Par Louise Frazer

(Note: L’auteure est adjointe pour les services aux membres à la HSLDA et siège également à la Table de concertation nationale en matière d’enseignement à la maison.)

Nous pouvons avoir parfois l’impression que les lois sont rédigées et adoptées par des législateurs stoïques qui oeuvrent du haut de leurs tours d’ivoire. Nous pensons que les projets de lois défilent devant leurs mines sévères comme s’ils étaient des briques sur une ligne d’assemblage. Mais rien ne pourrait être plus faux, du moins en ce qui concerne la loi 144 que le Québec a adoptée.

Les législateurs sont humains comme nous tous. Il ont leurs propres idées préconçues mais également leurs idéaux et leurs passions, lesquels ajoutent de la couleur et de la substance aux débats publics comme aux conversations informelles qui se déroulent dans les corridors. De plus, nos représentants élus sont tenus par la loi de prendre en considération les préoccupations du public. C’est pourquoi les innombrables appels, lettres, courriels et visites qu’ils ont reçus de la part de la communauté de l’école-maison ont eu un impact énorme et ont suscité un débat animé.  Aussi, les rapports émis et les discussions avec la HSLDA, appuyés par nos centaines de membres, ont aidé à donner forme et substance à la nouvelle législation. Bien que cette dernière soit loin d’être parfaite, elle peut néanmoins bien fonctionner.
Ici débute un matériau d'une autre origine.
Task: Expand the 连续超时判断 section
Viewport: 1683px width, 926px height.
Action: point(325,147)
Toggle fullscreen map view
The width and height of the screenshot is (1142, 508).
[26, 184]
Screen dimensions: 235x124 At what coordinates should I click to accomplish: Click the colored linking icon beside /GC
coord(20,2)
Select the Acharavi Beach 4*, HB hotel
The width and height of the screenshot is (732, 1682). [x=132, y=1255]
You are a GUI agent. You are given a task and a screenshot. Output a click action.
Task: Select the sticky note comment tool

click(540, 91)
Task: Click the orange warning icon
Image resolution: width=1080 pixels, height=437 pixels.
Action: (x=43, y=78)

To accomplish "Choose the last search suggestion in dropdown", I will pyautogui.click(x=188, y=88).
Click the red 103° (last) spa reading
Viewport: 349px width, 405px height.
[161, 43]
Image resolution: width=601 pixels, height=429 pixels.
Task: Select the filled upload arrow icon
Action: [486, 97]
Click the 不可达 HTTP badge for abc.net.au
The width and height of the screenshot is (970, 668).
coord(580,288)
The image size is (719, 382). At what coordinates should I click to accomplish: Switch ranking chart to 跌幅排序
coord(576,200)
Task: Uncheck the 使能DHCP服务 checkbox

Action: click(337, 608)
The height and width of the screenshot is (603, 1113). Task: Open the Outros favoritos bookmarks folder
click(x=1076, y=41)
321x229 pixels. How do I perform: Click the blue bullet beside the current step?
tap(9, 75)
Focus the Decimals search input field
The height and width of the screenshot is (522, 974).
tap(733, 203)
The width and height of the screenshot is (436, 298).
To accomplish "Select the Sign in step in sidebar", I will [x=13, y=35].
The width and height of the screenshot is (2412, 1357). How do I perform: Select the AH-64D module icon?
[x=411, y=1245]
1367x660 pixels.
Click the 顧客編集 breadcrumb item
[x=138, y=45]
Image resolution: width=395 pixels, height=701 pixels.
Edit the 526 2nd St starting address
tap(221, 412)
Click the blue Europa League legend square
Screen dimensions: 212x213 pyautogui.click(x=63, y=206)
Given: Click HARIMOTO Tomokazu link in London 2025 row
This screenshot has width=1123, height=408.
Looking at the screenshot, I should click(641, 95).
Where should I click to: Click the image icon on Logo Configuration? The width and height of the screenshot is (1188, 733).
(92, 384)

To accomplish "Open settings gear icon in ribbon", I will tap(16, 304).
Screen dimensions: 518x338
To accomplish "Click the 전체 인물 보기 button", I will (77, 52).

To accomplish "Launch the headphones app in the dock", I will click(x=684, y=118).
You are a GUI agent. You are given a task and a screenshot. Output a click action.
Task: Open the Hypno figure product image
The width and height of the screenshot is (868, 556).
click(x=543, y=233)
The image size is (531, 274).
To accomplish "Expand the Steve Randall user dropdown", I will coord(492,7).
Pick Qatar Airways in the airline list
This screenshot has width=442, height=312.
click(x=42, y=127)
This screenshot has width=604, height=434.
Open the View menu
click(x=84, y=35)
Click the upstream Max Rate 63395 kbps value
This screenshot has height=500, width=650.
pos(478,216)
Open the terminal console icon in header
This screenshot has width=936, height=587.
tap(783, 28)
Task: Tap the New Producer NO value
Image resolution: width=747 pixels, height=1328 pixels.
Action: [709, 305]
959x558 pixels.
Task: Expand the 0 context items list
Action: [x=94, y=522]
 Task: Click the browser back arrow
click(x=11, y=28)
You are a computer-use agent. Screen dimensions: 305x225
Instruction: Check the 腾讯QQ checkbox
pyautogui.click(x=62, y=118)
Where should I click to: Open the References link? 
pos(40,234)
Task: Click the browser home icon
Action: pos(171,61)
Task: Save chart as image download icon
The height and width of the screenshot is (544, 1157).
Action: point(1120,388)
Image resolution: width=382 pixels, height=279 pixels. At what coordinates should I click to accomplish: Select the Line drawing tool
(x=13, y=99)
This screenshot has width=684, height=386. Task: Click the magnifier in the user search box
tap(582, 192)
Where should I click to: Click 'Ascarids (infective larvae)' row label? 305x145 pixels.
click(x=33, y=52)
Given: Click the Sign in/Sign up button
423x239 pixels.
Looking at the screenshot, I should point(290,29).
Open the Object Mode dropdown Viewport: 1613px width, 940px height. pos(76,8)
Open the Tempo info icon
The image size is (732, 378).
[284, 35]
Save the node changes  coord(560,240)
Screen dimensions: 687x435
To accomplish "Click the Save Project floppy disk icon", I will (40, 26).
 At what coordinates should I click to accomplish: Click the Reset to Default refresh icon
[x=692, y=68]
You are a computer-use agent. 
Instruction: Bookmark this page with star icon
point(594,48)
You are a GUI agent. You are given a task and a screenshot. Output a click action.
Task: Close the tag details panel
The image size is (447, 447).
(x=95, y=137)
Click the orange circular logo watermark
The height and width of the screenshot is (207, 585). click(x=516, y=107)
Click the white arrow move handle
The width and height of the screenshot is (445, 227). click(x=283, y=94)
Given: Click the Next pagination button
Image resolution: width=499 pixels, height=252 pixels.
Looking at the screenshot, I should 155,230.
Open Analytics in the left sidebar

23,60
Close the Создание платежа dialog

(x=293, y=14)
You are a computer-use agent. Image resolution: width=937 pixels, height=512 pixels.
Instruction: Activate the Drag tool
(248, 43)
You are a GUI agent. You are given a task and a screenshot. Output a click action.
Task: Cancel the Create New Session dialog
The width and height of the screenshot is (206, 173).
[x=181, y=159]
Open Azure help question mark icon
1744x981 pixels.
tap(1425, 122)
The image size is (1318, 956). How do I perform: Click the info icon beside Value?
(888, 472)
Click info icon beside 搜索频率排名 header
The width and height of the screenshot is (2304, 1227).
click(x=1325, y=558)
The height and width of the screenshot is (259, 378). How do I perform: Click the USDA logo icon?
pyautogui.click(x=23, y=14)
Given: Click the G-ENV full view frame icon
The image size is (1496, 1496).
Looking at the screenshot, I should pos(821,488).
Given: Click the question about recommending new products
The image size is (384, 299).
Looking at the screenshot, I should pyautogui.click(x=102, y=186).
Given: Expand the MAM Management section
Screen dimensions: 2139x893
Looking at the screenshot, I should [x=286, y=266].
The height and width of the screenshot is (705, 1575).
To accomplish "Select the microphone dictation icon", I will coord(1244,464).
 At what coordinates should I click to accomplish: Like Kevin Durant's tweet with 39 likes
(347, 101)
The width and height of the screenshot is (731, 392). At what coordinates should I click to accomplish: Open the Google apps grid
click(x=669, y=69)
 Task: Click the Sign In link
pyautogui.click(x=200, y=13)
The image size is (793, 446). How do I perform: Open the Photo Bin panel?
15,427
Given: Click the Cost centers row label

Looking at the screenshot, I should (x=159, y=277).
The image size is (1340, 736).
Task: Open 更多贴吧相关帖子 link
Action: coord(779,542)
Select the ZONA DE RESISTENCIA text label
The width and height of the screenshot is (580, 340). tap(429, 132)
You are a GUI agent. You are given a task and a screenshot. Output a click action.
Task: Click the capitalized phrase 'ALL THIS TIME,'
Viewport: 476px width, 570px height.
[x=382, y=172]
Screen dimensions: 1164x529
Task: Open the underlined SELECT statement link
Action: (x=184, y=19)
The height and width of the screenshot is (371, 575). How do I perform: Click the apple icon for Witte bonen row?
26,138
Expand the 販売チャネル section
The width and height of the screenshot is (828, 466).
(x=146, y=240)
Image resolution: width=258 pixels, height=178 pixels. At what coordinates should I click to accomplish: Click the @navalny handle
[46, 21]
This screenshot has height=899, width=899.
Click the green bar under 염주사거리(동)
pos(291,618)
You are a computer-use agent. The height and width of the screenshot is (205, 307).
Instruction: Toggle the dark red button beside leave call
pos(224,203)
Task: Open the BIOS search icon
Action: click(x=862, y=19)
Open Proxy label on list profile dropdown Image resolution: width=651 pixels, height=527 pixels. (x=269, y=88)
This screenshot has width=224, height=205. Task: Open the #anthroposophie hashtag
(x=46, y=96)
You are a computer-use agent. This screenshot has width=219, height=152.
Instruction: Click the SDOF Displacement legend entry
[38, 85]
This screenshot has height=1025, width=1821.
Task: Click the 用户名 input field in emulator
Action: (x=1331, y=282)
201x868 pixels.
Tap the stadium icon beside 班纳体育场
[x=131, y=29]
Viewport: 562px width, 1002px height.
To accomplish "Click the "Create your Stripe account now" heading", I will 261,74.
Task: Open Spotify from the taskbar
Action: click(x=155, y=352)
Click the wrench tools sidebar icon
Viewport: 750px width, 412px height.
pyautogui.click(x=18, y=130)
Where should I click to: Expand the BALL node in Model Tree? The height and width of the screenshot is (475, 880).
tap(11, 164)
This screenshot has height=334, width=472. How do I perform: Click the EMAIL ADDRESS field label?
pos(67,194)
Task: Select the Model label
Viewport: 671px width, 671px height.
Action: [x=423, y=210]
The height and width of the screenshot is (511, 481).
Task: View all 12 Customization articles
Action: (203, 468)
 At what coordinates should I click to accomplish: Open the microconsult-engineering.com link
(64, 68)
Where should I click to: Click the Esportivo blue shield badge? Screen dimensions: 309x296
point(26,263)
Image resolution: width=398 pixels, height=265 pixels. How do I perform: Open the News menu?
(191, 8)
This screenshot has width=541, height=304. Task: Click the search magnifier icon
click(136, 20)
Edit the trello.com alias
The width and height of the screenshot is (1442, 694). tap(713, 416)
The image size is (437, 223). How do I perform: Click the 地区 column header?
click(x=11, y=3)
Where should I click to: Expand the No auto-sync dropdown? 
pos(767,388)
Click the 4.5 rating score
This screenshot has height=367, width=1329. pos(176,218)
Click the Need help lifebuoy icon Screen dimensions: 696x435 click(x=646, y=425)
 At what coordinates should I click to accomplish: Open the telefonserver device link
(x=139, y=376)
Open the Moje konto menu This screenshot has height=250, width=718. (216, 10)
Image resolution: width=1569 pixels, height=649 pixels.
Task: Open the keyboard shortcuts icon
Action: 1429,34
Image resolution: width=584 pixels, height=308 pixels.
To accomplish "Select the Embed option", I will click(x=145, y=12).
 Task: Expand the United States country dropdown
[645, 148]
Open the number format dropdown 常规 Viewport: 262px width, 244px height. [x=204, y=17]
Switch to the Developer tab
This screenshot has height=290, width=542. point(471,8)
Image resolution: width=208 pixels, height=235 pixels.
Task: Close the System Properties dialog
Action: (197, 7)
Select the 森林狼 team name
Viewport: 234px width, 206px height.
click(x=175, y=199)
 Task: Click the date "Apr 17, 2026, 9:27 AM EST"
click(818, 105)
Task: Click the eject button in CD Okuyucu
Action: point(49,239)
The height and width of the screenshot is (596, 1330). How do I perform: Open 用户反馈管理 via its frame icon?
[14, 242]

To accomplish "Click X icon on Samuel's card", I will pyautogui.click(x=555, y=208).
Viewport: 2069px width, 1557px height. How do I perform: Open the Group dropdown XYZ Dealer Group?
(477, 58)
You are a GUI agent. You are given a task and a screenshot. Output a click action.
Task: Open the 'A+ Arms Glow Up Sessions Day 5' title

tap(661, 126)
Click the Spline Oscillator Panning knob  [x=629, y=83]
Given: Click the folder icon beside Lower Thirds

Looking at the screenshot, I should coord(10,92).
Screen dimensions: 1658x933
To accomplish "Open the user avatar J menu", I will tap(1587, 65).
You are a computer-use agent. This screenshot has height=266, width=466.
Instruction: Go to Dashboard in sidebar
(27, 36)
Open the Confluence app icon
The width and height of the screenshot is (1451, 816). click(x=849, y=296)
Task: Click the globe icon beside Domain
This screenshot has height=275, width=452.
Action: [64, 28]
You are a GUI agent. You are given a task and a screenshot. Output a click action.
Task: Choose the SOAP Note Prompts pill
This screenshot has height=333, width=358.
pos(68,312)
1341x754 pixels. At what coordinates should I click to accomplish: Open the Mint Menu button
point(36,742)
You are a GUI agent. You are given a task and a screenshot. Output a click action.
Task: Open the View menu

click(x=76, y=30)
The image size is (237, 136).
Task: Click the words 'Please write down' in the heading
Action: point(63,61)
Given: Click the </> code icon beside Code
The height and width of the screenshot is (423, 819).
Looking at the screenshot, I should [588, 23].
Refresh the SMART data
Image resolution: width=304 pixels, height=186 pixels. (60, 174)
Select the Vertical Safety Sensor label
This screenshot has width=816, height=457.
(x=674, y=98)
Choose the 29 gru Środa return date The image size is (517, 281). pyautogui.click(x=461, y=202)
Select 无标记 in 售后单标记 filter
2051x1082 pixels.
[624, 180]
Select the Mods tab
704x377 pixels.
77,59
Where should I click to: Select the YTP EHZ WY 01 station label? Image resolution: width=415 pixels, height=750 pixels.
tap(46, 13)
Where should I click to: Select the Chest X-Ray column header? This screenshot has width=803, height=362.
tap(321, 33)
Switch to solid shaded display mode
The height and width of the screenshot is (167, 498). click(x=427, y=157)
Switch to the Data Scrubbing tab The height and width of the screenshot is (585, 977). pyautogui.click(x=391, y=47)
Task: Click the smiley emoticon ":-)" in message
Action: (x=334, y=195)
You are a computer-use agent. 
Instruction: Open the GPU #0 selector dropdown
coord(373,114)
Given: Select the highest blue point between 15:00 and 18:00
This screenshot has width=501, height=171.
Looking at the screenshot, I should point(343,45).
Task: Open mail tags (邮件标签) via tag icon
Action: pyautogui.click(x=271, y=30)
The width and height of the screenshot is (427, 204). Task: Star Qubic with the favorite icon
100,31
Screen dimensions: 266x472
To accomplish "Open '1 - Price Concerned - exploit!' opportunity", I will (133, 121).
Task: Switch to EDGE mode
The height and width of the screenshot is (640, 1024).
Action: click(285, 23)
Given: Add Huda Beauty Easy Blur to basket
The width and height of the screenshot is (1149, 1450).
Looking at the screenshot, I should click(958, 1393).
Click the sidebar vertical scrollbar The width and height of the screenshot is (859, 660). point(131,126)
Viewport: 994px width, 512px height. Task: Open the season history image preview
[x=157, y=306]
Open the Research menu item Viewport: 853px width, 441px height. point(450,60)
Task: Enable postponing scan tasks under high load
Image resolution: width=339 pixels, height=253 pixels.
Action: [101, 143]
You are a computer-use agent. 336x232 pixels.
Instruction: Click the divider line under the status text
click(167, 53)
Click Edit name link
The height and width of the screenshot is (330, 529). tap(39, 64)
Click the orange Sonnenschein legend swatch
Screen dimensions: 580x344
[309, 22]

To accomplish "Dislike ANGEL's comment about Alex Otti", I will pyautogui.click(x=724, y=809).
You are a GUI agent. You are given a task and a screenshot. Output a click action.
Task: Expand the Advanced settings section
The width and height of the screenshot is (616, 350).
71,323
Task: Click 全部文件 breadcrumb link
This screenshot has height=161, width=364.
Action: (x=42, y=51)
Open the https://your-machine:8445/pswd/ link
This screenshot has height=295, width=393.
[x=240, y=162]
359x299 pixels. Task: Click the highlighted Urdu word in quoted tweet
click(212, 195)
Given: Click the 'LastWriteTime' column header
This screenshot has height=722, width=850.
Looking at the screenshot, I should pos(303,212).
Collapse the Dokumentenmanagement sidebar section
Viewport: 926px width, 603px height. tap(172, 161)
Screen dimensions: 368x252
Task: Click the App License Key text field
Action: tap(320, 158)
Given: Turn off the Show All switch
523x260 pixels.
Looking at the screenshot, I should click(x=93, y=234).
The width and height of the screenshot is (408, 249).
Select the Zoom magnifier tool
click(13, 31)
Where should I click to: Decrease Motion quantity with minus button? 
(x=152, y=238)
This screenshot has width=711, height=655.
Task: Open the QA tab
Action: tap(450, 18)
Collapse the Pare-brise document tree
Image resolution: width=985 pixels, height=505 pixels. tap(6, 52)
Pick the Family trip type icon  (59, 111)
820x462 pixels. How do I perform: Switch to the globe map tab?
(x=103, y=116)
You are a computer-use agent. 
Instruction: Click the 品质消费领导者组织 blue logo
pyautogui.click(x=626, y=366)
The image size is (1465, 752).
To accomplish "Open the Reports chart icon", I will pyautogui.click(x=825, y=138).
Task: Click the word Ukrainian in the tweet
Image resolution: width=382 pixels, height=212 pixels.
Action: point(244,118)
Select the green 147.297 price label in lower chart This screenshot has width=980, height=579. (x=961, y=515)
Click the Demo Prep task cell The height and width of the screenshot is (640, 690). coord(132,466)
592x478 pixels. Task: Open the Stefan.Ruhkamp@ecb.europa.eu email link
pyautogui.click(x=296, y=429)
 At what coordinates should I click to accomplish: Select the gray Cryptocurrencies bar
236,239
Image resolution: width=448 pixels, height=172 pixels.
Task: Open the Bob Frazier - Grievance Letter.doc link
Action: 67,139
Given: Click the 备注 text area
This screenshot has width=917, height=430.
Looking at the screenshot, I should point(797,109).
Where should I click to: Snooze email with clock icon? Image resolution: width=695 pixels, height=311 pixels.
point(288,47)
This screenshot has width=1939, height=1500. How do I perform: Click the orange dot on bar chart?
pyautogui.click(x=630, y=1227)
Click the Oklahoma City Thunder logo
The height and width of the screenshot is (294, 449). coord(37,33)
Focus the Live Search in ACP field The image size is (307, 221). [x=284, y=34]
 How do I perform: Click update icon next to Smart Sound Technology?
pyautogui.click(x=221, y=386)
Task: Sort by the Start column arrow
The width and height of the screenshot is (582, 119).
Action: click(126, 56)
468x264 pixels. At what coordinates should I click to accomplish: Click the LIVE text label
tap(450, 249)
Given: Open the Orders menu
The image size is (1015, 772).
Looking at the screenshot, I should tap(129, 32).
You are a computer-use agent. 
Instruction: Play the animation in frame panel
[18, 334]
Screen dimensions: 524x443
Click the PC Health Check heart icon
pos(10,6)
La loi est une chose mais son application en est une autre, si bien que notre travail n’est pas terminé. L’une des choses que la nouvelle législation prévoit est de donner une voix et un visage au mouvement de l’école-maison.  Bien que de nombreux parents soient nerveux à l’idée de rencontrer des représentants de l’État dans le cadre d’une évaluation annuelle et considèrent que cette rencontre est intrusive, cette dernière offrira à la communauté de l’école-maison l’opportunité de poursuivre son travail de sensibilisation, d’influence et de remise en question des idées préconçues concernant l’école-maison. Nous sommes appelés à être des ambassadeurs et nous serons en mesure de l’être en sachant que l’école-maison est une option tout à fait valide d’un point de vue légal, au même titre que l’école publique ou privée. Rappelons-nous que nous sommes des parents éducateurs intelligents, réfléchis, attentionnés et compétents, qui avons assumé la responsabilité et la joie d’éduquer nos enfants et de les guider sur le droit chemin. Nous ferons donc face aux évaluateurs de la même façon que nous avons fait face à nos législateurs et continuerons d’informer, d’influencer et de remettre en question les idées reçues.

Les changements actuels ne sont qu’un commencement. Maintenant que l’école-maison a reçu un nouveau souffle, nous verrons une croissance exponentielle de l’éducation à domicile. Pour ceux qui dirigent des coops et des groupes de soutien, préparez-vous à prendre de l’expansion. Pour ceux qui songeaient à démarrer un groupe de soutien, préparez-vous à mettre en oeuvre votre projet. De plus, nous pourrions voir l’école-maison gagner du terrain d’autres façons.

Pour plusieurs familles, l’une des dividendes naturelles de l’école-maison est celle d’aider et servir les autres. Il existe autant de façons d’accomplir cela qu’il existe de familles, et avec ce nouveau vent dans les voiles, plusieurs pourront voir leurs projets actuels prendre de l’ampleur. À cause de la richesse et de l’efficacité inhérentes à l’école-maison, plusieurs familles trouvent le temps pour faire du bénévolat dans leur communauté. Il est fort possible que les familles d’école-maison seront reconnues dans le futur, non seulement pour leur succès académique et leurs aptitudes sociales hors du commun, mais aussi pour leur contribution majeure et inestimable à la communauté.

En guise d’exemple, songez à la crise à venir d’une population vieillissante dont trop peu de gens seront capables de s’occuper. Déjà, plusieurs familles d’école-maison rendent visite à des aînés oubliés, leur chantent des chansons et leur envoient des cartes, faisant ainsi une différence dans leur vie marquée par la solitude. Grâce à nos journées intensives d’école qui libèrent notre horaire et nos coeurs remplis d’amour et d’attention pour notre prochain, de tels services pourraient devenir de plus en plus communs et se révéler en fait indispensables. La société verrait alors les avantages de l’école-maison non seulement pour ses élèves mais aussi pour la collectivité dans son ensemble. Ce qui a débuté par une loi visant à gérer et contrôler une forme d’éducation en croissance et souvent mal comprise pourrait devenir un catalyseur permettant à l’école-maison de faire partie intégrante des fondements mêmes de la société.